We met provincial prosecutor Joseph Tumapang,  who generously treated us to rounds of beer at his sister's restaurant near the provincial capitol. After several bottles, the host turned serious and complained aloud that many of his lawyer friends in Baguio always expected a joke every time they saw an Ifugao. 
To avoid a clash over the issue, Peppot went to the comfort room. After relieving himself, he came out, grinning ear-to-ear and said: "Sorry, fiscal, but I just discovered there's only one comfort room here. From the door, I looked up and saw the sign, 'He or she but not together.’ 
The same advisory is posted on the bathroom doors of the youth hostel in Kiangan, former capital town of Ifugao. 
Later, along  the Lagawe highway, Peppot spotted a hairdresser's salon sign. Notwithstanding his receding hairline, he insisted on posing for a photograph beside the shop's trade name so he could mail the print to then President Fidel Ramos. It read: "Hair 2000." 
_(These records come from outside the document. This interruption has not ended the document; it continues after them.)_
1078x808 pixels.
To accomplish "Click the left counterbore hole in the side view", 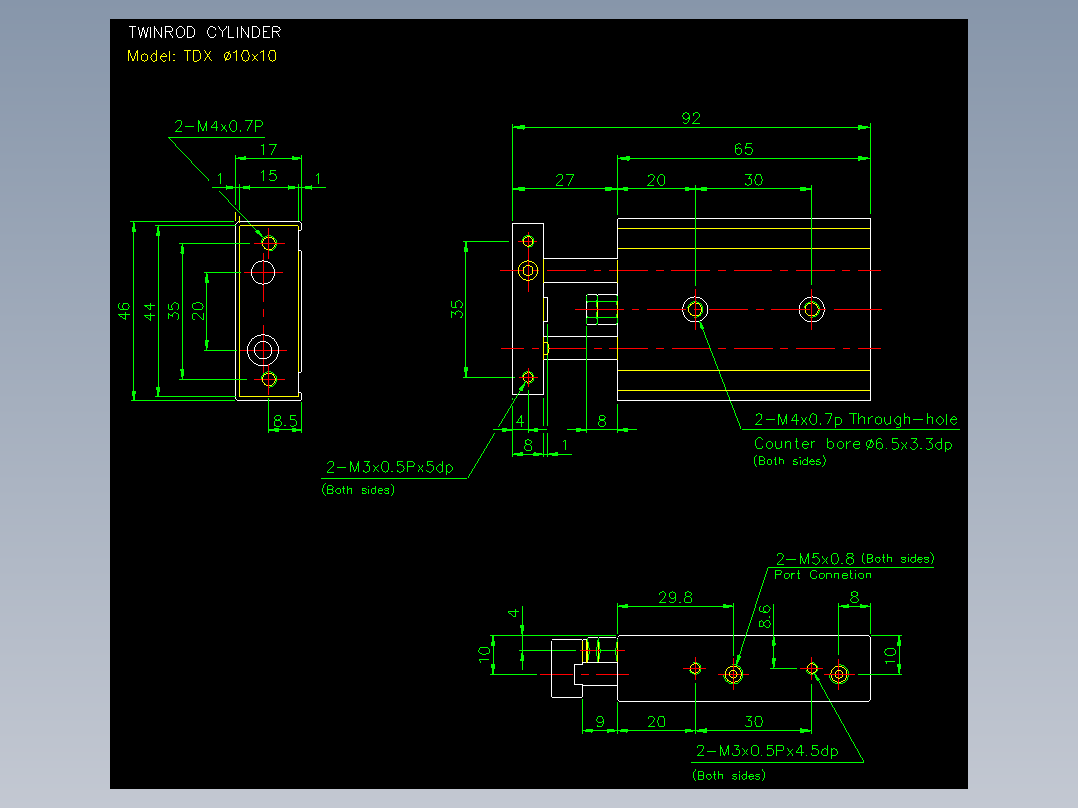I will pyautogui.click(x=695, y=309).
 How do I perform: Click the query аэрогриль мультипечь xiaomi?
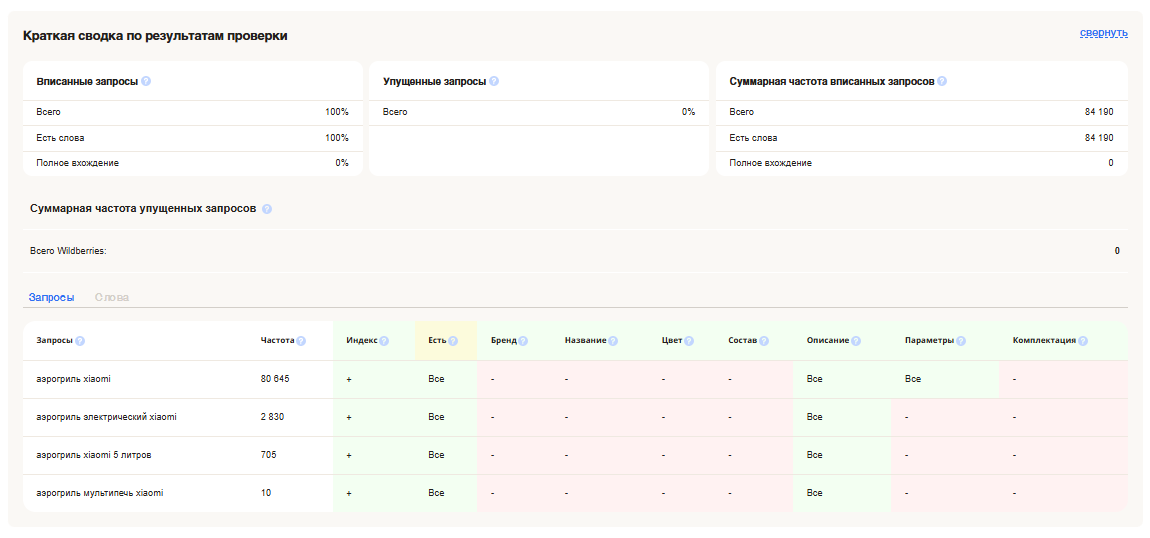pyautogui.click(x=99, y=493)
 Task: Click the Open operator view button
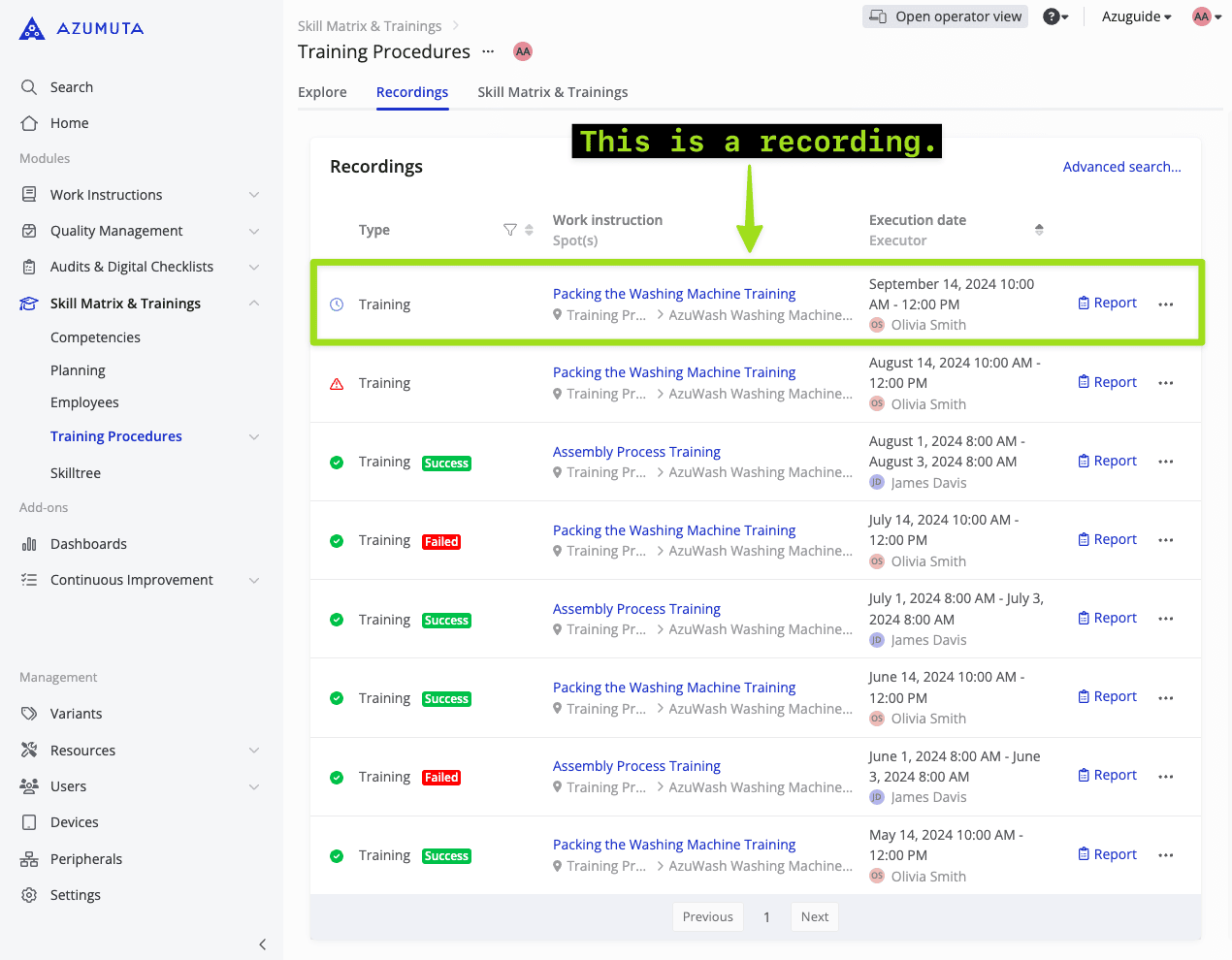click(945, 16)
A gasoline station in Banaue had no restroom. Instead of building one, the management put out a positive sign to discourage male motorists from answering the call of nature upon the establishment wall. It read: "Only Dogs May Urinate Here."
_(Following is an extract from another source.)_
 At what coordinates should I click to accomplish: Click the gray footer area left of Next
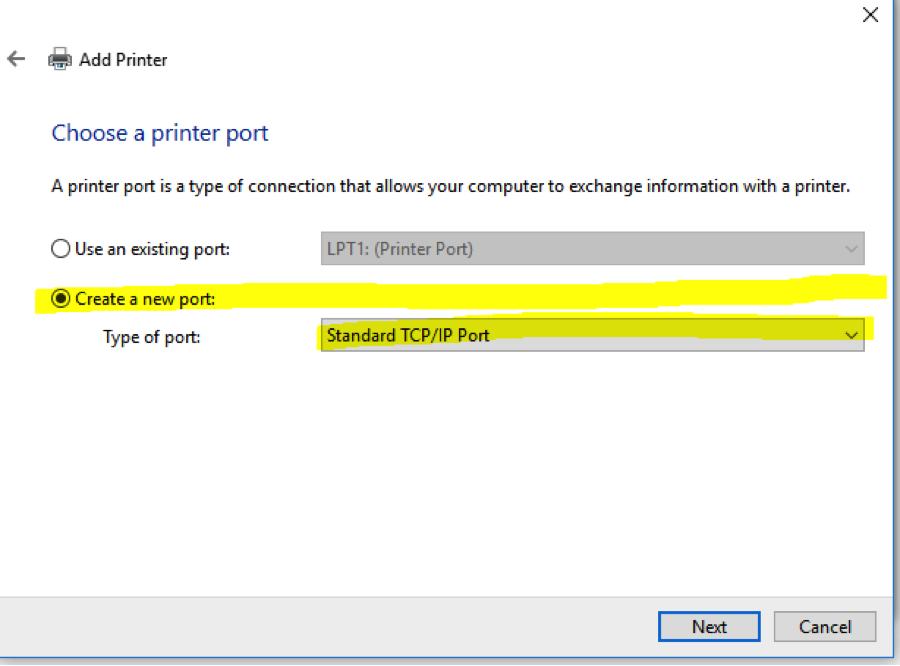coord(330,627)
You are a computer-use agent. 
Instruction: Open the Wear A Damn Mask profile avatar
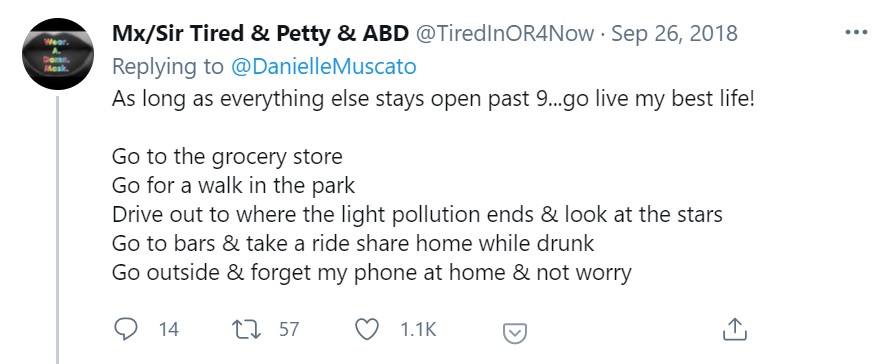pos(57,54)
A Banaue native narrated how another Ifugao was emptying his bladder when he looked up and saw the sign. Too late. 
"So he raised his left foot and finished his personal business." 
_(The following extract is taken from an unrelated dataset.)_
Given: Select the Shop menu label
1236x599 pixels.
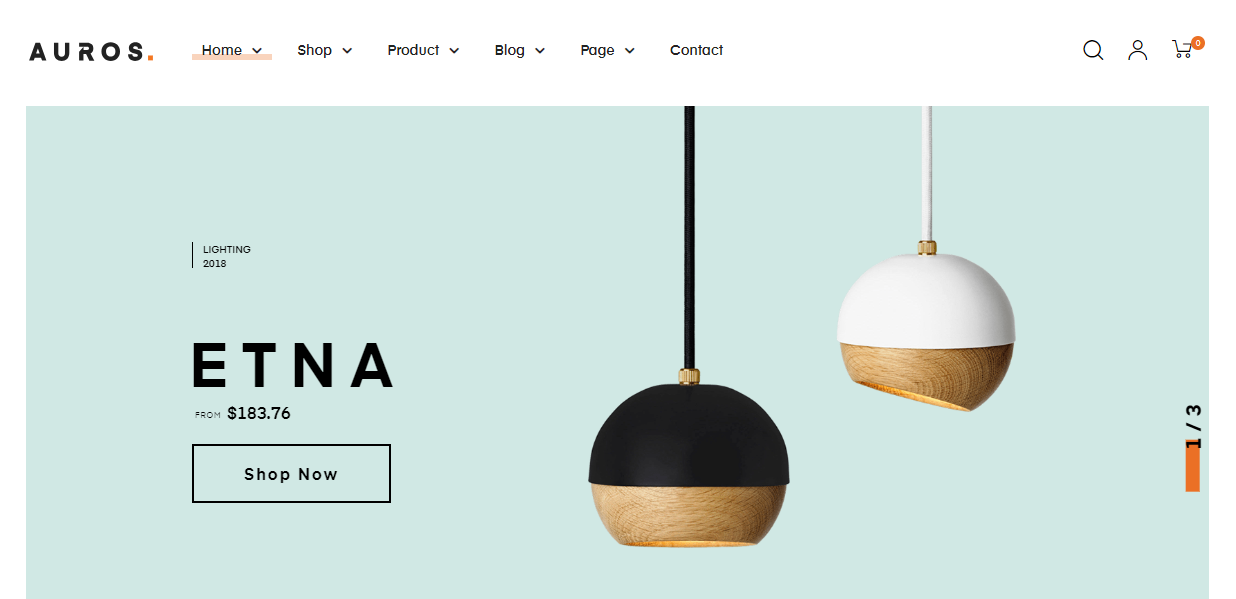Looking at the screenshot, I should [x=314, y=50].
Like most jokes, Ifugao humor is better told than read, considering the impact of animated narration. Anecdotes with local color are also best when told in the local dialect and its diction. Something is always lost in the translation, given the nuances of language. 
Perhaps translating the following dialogues in Ilocano  would help readers get the drift: 
 An old man halted a Baguio-bound bus in Kiangan. The conductor peered out of the door and politely asked, "Papanan yo, ama [Where are you going, old man]?"
The old man shook his head, pointed to the door and replied, "Ania dayta nga saludsod? Dita uneg ti bus mo, ania pay ngay koma; isu ngarud nga pinarak [What question is that? Inside your bus, where else?; precisely that' s why I flagged it down]." 
He sat beside another Ifugao who was having a severe attack of hiccups. Wanting to help, he gave his seatmate shock treatment - a hard slap on the back. It worked but the impact drew anger from the seatmate who complained to a policeman among the passengers. 
“Apay kano nga sinipat mo ti katugaw mo? (Why did you slap your seatmate?),” the officer asked the old man. 
“Sinipat ko a, apo pulit, ta kumittab mit (I had to slap him, Mr. Officer, because he was trying to bite me).”
 Along the way, another Ifugao passenger handed a bill to the conductor and waited for his fare change. "Naggapuan na daytoy [Where from]?" The conductor inquired. "Kaniak [From me]," the passenger retorted. "Papanan na [Where to]?" The conductor asked. "Kaniam [To you]."
Upon arrival in Baguio, the Kiangan patriarch went to Burnham Park for his betel nut chew. A policeman saw him spit on the ground and approached. The Ifugao stood up and placed his left foot on the red spittle. The cop ordered him to raise his foot. The old man raised his right. When the cop told him to lift the other foot, he pointed out the obvious: "Mr. Officer, you know I can't lift both feet or else I'll fall down." 
Ignoring the need for a cutting permit, an Ifugao woodcarver felled a huge tree, attracting a forest guard who rushed to investigate. "Apay nga pinukan mo daytoy kayo [Why did you cut this tree]?," the guard demanded. Matter-of-factly, the carver answered, "Pinukan ko a ta saan ko ngarud nga maparut [I cut it because I can't pull it out of the ground]." 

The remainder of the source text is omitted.